One of the new features in the SharePoint rich text editor is that now it is possible to embed external sources like Bing Maps, Vimeo videos, YouTube videos and other resources directly to the HTML content on an article page. In SharePoint 2010 html form web part or other special web parts needs to be used.
How it works
In the ribbon two buttons can be found to access the embedding feature. One can be found in the “Add audio and video” section the other is labeled with “Embed code”, both in the “Insert” group of the ribbon.
No matter which button will be used for embedding a YouTube, a modal dialog opens where the code for the embedding can be posted. Once the code has been added SharePoint provides a preview of the content that should be embedded.
After the submission the source will be added to the rich text editor as a so called “Snippet” that allows the position of the media or change the source of the embedded media.
As you see it’s now really easy to add external source to the content, but can be really embedded everything?

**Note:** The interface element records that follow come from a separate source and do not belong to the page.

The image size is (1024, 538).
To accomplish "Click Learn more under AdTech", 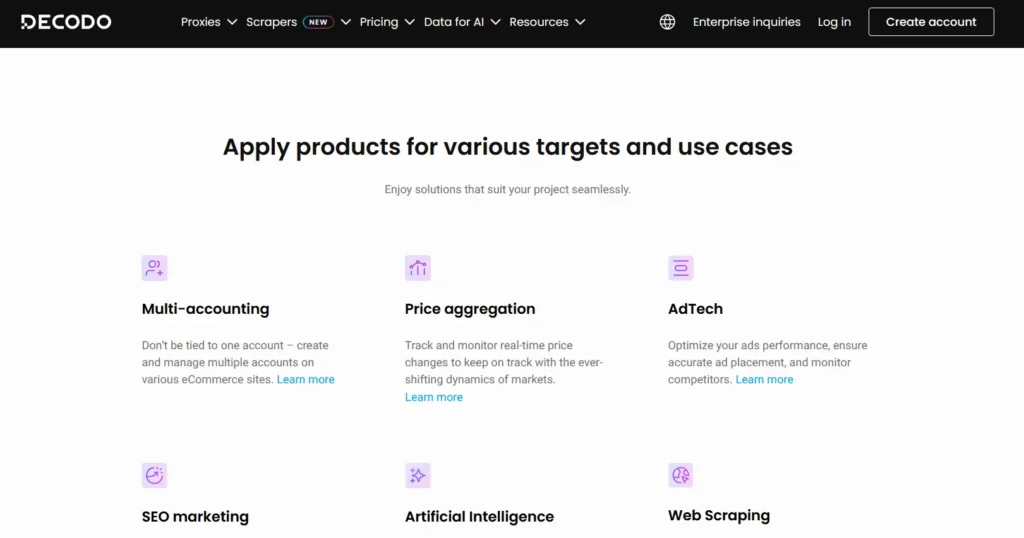I will pos(764,380).
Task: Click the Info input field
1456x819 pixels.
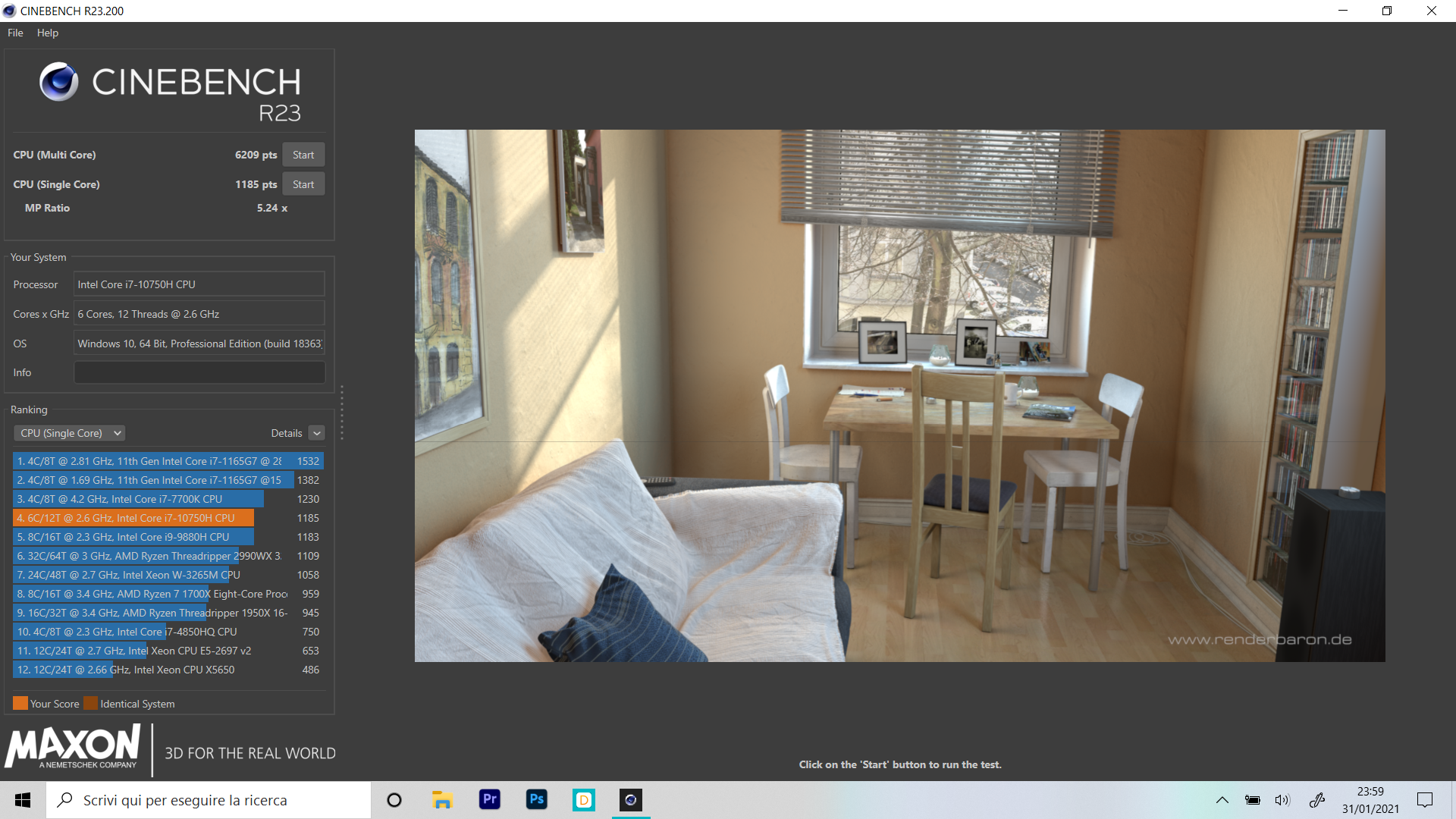Action: point(199,372)
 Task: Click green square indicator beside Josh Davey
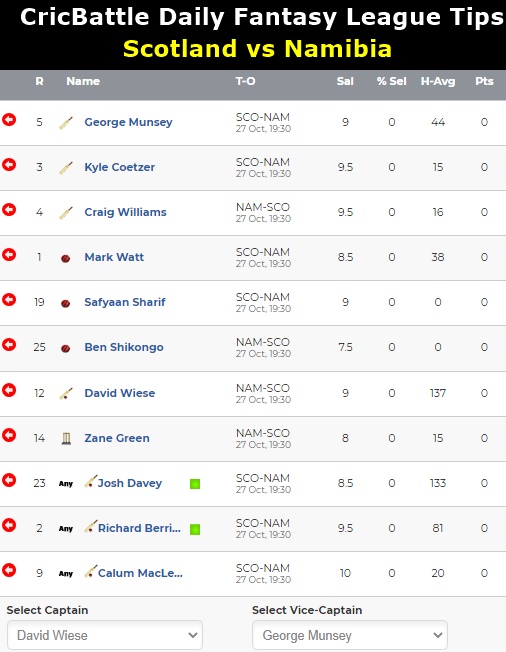tap(195, 484)
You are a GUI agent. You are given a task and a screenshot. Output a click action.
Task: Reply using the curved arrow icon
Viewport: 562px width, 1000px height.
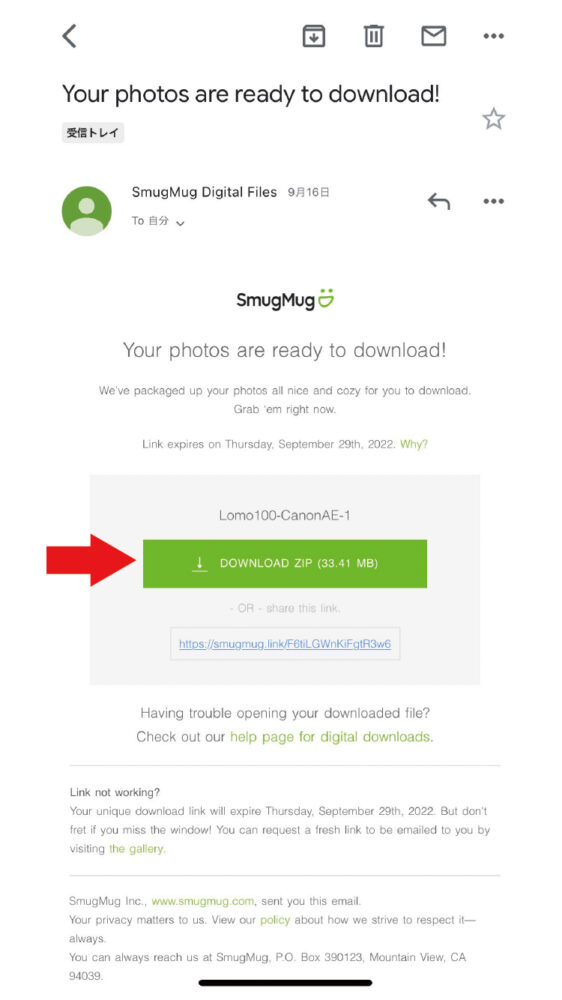pyautogui.click(x=439, y=202)
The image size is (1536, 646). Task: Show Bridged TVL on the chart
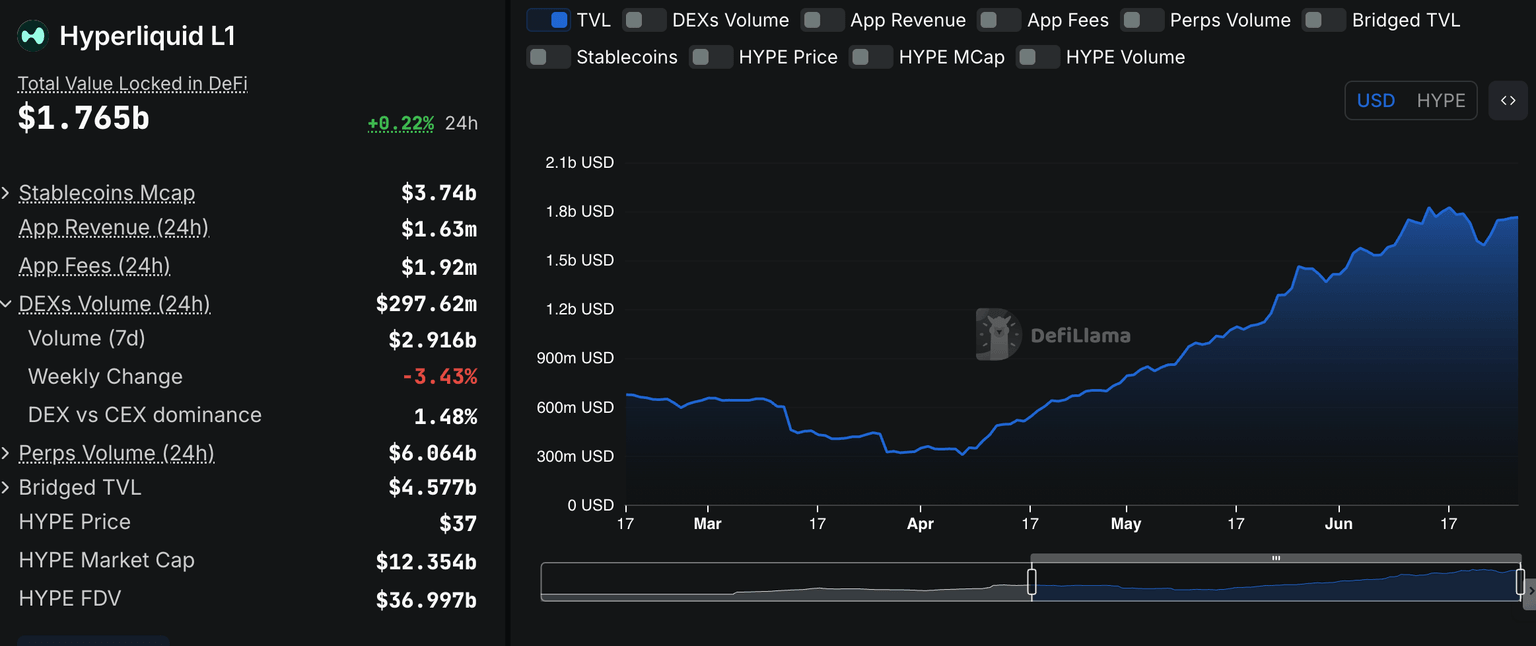click(1324, 20)
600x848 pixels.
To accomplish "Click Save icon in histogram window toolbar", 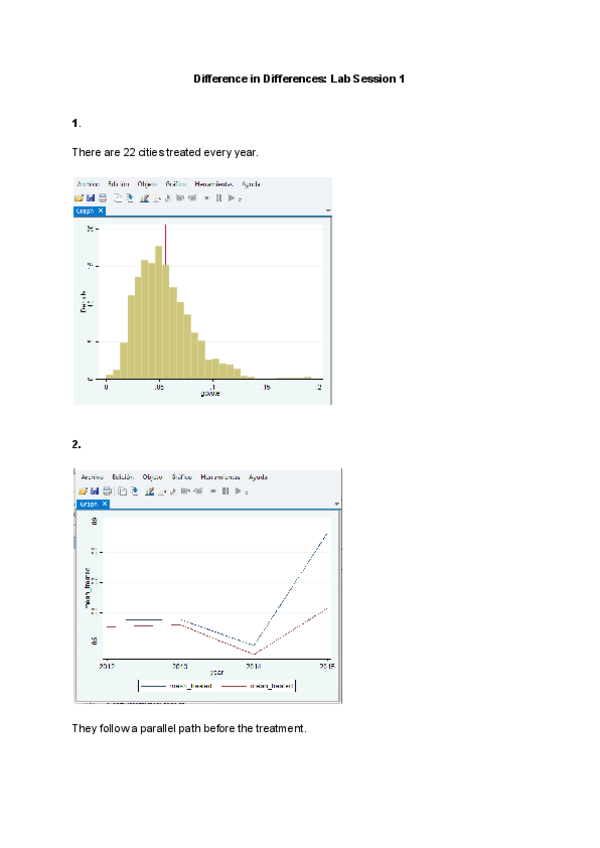I will coord(90,198).
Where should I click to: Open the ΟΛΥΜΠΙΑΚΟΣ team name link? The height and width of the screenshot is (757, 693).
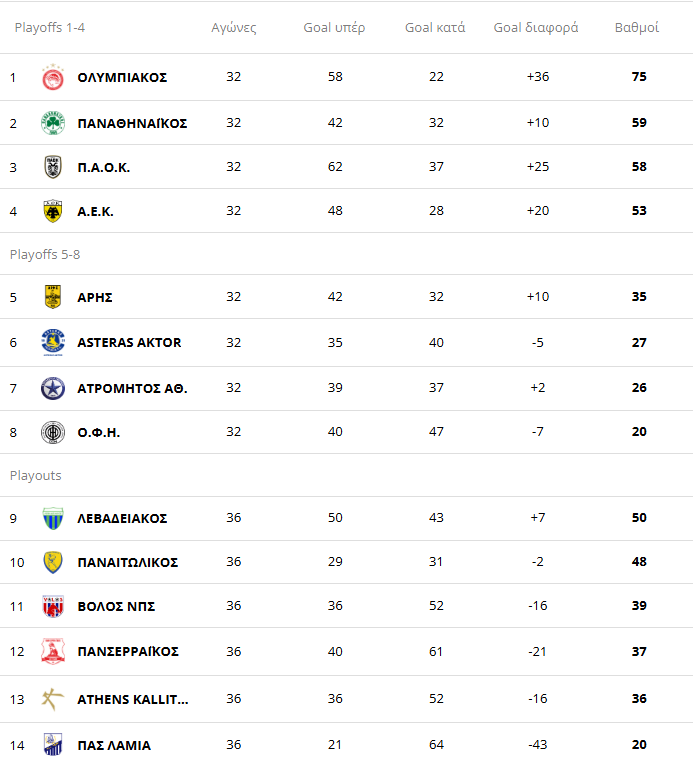point(122,77)
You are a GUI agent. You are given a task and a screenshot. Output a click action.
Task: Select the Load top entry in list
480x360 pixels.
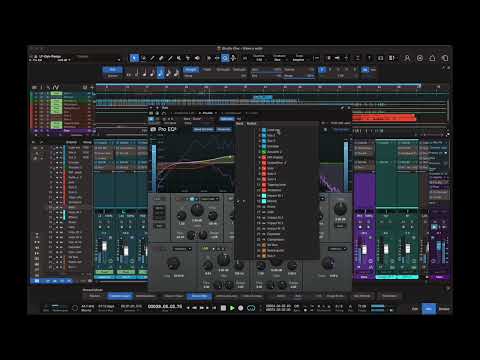(273, 130)
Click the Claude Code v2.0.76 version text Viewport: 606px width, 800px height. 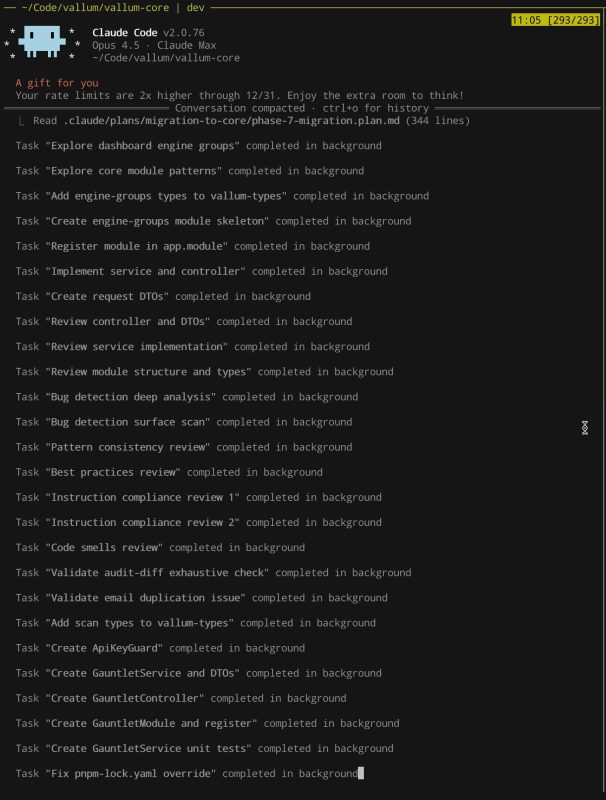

Embed everything or embed only allowed sources
Basically this new feature allows every iframe to be embedded, but allowing any iframe can lead to potentially scripting security problems. The good news here is that the allowed sources can be configured by a site collection administrator. The setting for this can be found in the site settings under site collection administration and is labeled as “HTML Field Security”. This offers the following configuration options:
- Do not permit to add iframe from external external domain
- Permit to add iframe from any external domain
- Permit to add iframes from only the domains below
I think the last option is the most appropriate because it allows to manage what can be embedded. If something is missing from the list can be extended to support only trustful web sources.
Overall I think this is a great new feature for web content management and collaboration portals.